High glucose promotes oxidative stress in pancreatic cancer cells

Objective: To investigate the effects of high glucose on the levels of reactive oxygen species (ROS) and antioxidant enzymes in pancreatic cancer cell line BxPC-3. Methods: After BxPC-3 cells were cultured in different concentrations of glucose, their intracellular ROS level determined using 2,7-dichlorodihydrofluorecein diacetate. The level of intracellular hydrogen peroxide (H₂O₂) was measured using H₂O₂ assay kit.

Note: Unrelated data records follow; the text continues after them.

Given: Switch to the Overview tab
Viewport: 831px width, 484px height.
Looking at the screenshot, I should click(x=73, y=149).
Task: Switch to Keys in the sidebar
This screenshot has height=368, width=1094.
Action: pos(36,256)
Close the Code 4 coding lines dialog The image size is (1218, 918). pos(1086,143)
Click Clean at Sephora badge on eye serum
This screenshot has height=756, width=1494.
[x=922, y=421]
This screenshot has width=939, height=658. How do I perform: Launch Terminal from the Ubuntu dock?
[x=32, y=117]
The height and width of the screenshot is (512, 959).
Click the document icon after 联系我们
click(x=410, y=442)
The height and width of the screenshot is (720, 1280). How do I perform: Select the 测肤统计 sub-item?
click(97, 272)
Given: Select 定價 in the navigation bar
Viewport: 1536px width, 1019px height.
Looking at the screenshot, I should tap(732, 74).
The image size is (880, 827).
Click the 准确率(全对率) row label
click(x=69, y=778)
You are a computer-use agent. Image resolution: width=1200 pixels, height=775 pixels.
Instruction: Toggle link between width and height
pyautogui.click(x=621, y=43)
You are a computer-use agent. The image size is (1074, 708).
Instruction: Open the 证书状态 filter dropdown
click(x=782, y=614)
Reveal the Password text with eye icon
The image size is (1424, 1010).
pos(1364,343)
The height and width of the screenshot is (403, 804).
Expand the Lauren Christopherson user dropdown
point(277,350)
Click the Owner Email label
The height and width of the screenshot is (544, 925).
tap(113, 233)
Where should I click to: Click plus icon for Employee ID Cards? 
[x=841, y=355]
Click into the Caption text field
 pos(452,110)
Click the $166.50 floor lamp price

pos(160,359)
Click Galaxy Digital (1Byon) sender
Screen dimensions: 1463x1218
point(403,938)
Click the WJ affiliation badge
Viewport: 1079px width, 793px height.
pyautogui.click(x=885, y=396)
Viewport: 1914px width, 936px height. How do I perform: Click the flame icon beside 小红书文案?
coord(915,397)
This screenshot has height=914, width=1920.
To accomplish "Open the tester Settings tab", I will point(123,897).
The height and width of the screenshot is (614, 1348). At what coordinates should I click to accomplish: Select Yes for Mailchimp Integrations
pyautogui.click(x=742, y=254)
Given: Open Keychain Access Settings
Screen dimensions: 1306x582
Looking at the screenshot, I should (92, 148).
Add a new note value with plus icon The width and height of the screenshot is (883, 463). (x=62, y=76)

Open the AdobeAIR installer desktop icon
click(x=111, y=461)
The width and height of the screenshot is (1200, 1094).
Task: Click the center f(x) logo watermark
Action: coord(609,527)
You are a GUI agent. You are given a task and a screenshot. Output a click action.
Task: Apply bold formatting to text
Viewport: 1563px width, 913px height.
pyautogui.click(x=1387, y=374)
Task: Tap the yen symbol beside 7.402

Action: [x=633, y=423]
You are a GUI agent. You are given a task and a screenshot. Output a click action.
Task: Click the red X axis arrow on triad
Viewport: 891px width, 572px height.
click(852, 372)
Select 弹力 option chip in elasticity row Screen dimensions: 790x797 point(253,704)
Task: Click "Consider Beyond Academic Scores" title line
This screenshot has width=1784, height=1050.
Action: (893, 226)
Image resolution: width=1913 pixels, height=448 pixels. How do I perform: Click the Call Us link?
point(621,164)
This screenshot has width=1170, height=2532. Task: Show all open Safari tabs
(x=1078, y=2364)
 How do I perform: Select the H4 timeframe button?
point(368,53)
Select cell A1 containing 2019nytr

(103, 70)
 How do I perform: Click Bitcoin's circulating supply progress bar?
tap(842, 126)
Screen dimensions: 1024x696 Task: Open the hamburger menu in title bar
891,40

The activities of superoxide dismutase (SOD), catalase (CAT) and glutathione peroxidase (GPX) were detected by different antioxidant enzyme analysis kits. The protein levels of SOD₁ and SOD₂ were measured by Western blot. The effect of small interfering RNA (siRNA) knockdown of SOD₂ on the level of H₂O₂ was also tested in pancreatic cancer cells. Results: The production of ROS and H₂O₂ was increased by glucose in a concentration-dependent manner (P<0.05). Addition of mannitol, an osmosis regulator, did not affect the levels of ROS and H₂O₂. Hyperglycemia could increase the activities of T-SOD and CAT as well as the protein expression of SOD₂ (P<0.05). SOD₂ siRNA was successfully transfected into BxPC-3 cells, resulting in the inhibition of SOD₂ protein expression (P<0.05). Down-regulation of SOD₂ significantly decreased hyperglycemia-induced H₂O₂ level. Conclusion: Hyperglycemia can increase ROS level in pancreatic cancer cells. The production of H₂O₂ is related to SOD₂ level.